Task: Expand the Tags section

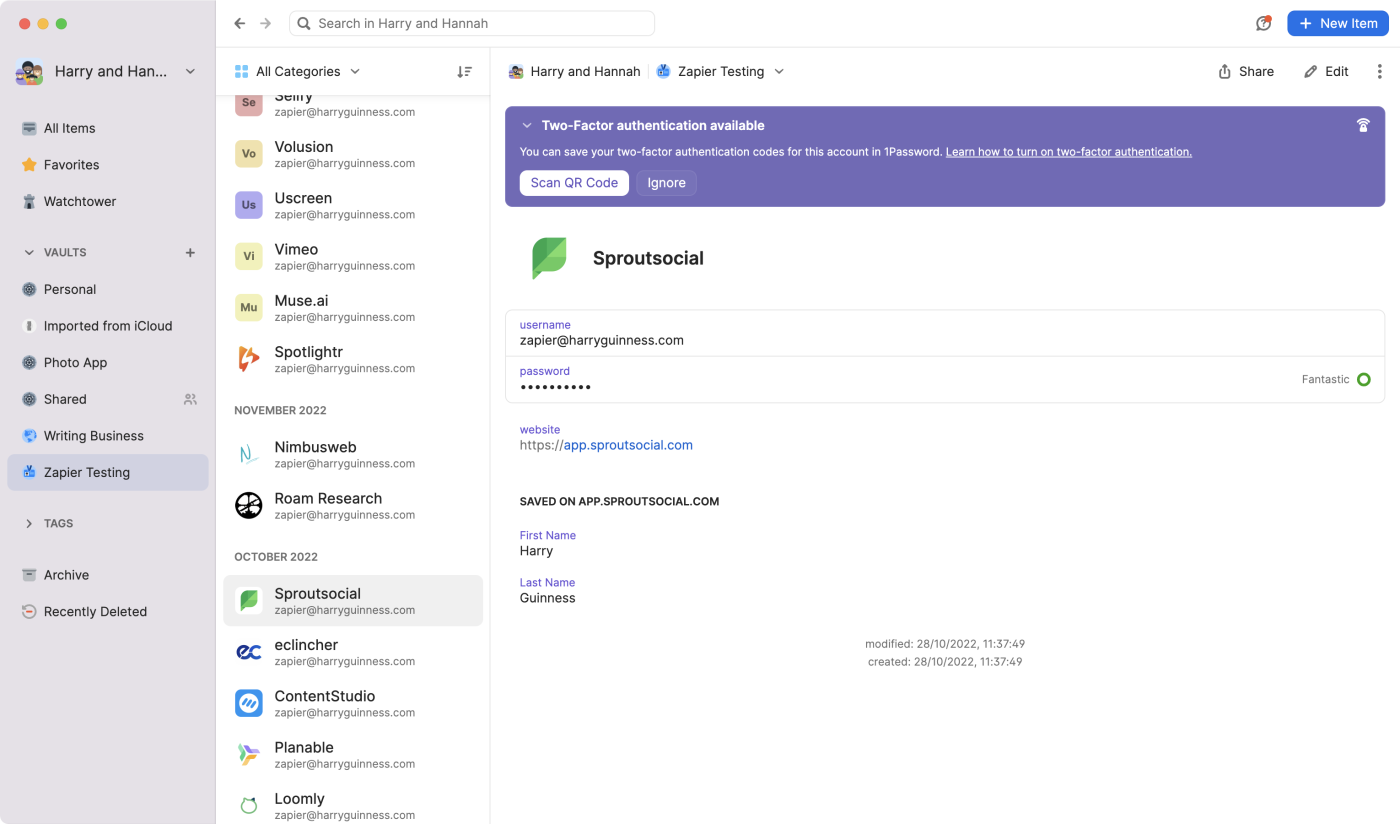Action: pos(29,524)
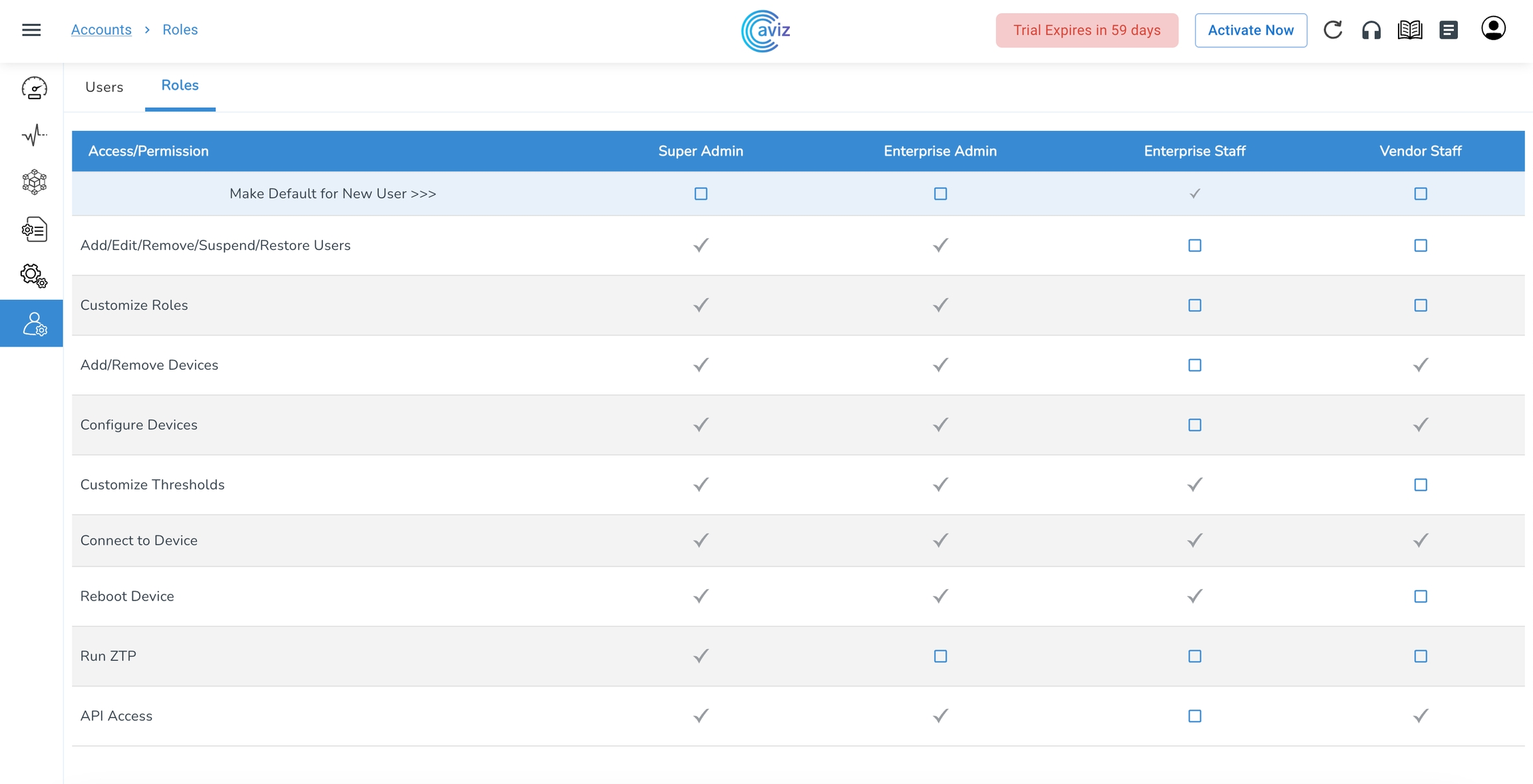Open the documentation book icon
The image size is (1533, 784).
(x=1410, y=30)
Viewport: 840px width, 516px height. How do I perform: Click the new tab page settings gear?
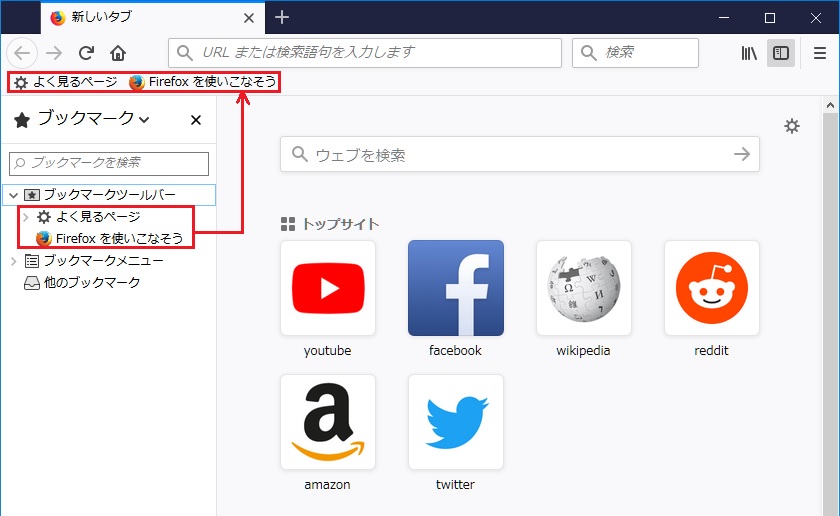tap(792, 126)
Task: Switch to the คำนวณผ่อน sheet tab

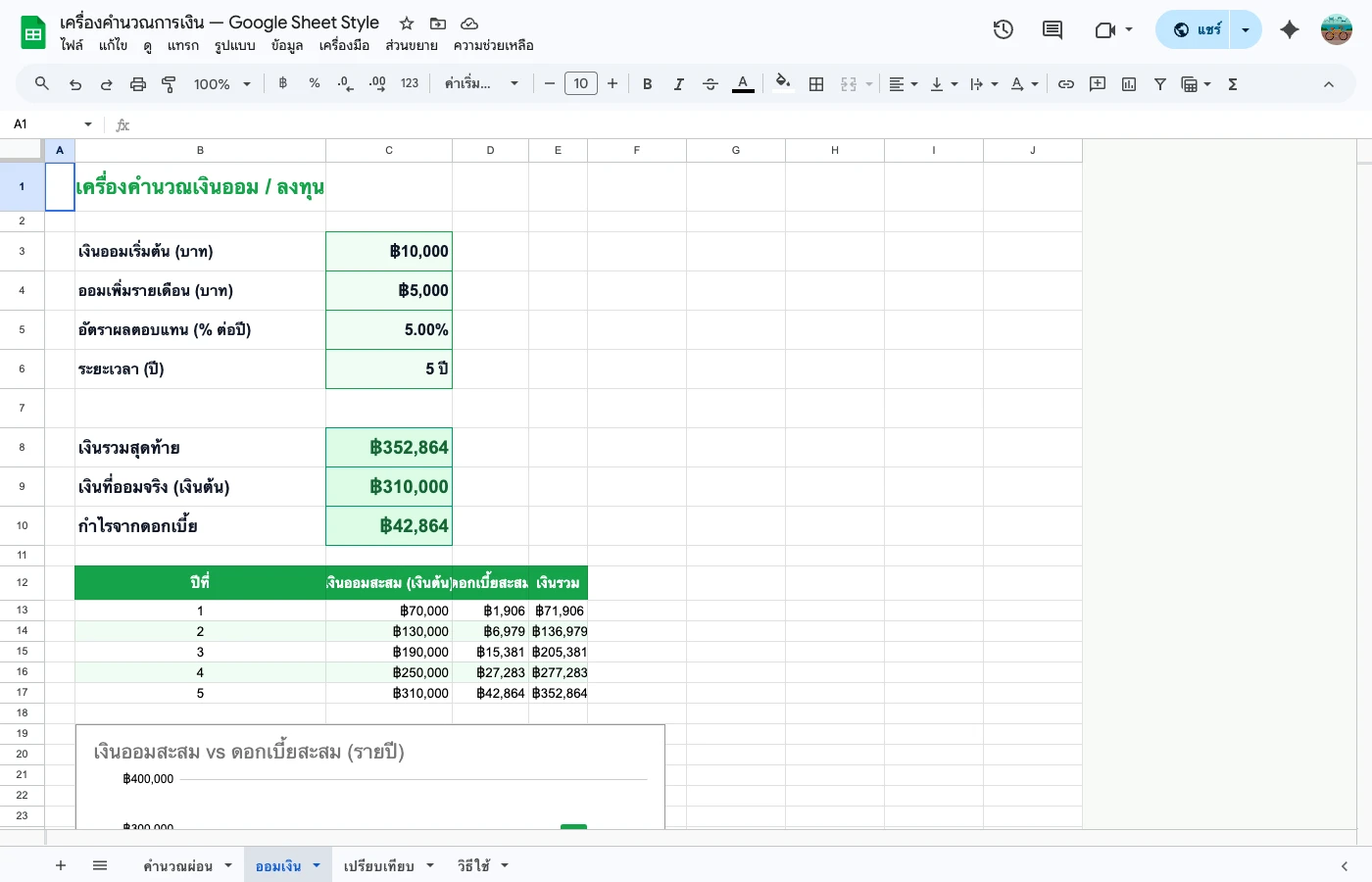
────────
■ Task ■
Quote all of the lines above verbatim, leaving out the pictures.

■ Output ■
Task: Expand the Tags section

Action: pos(29,524)
Open the documentation book icon
The image size is (1533, 784).
(x=1410, y=30)
Viewport: 840px width, 516px height. How do I perform: Click the new tab page settings gear?
tap(792, 126)
Task: Switch to the คำนวณผ่อน sheet tab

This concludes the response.